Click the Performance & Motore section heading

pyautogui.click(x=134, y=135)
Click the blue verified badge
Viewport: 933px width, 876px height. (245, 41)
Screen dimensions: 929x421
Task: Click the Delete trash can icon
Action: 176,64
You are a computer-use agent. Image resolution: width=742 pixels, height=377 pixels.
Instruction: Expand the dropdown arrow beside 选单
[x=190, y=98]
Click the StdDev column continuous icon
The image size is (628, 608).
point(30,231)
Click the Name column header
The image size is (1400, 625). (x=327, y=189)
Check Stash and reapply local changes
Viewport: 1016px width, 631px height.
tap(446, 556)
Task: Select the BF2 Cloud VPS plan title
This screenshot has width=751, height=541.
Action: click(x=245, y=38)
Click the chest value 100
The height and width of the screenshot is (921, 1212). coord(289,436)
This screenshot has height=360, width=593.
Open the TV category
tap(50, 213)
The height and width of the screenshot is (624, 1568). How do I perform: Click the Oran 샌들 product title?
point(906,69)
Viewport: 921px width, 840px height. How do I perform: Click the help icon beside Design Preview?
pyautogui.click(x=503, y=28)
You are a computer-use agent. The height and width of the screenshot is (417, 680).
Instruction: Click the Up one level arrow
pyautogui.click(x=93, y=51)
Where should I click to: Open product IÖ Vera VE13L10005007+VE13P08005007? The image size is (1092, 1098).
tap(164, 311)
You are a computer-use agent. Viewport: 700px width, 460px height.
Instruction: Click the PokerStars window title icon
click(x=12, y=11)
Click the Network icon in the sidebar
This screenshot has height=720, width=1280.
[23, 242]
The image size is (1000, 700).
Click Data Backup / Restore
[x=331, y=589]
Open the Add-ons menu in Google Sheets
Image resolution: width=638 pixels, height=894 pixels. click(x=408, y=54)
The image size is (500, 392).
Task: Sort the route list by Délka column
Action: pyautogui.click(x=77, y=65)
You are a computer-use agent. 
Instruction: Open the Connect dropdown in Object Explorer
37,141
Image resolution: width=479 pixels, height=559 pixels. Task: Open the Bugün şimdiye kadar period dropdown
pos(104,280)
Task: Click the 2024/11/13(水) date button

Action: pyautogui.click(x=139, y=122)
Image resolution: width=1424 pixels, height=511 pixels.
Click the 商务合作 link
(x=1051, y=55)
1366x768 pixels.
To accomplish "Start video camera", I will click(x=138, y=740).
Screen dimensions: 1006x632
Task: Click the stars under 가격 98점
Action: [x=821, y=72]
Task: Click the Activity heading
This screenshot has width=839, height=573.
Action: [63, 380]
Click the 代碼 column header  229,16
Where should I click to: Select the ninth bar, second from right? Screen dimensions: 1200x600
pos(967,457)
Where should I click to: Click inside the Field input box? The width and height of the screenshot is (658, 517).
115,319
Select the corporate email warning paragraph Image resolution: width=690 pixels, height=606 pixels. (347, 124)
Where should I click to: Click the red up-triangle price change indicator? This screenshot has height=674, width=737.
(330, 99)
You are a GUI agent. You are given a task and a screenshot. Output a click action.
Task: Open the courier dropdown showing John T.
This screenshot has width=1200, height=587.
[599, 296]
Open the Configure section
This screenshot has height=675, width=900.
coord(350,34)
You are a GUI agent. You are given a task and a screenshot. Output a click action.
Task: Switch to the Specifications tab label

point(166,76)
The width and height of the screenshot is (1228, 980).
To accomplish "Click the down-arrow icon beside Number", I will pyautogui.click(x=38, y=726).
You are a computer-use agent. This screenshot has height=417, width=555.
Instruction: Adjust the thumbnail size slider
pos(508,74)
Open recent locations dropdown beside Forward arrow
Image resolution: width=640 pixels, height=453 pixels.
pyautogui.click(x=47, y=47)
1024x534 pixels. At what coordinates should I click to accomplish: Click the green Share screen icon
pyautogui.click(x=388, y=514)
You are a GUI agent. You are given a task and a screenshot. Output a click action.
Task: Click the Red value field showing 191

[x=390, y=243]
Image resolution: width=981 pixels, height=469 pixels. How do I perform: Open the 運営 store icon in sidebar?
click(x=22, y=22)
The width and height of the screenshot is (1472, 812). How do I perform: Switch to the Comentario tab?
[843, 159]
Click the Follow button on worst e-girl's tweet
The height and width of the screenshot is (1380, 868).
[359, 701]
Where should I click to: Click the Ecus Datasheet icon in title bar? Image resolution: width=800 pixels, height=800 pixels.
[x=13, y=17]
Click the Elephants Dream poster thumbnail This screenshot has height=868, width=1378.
....
» What is needed:
Match on "computer" and report each line of the data above that has it.

» Completed exercise:
You are a computer-use agent. Image resolution: width=742 pixels, height=377 pixels.
You are a computer-use agent. The height and width of the screenshot is (417, 680).
You are a computer-use agent. Viewport: 700px width, 460px height.
You are a computer-use agent. 
You are a computer-use agent. This screenshot has height=417, width=555.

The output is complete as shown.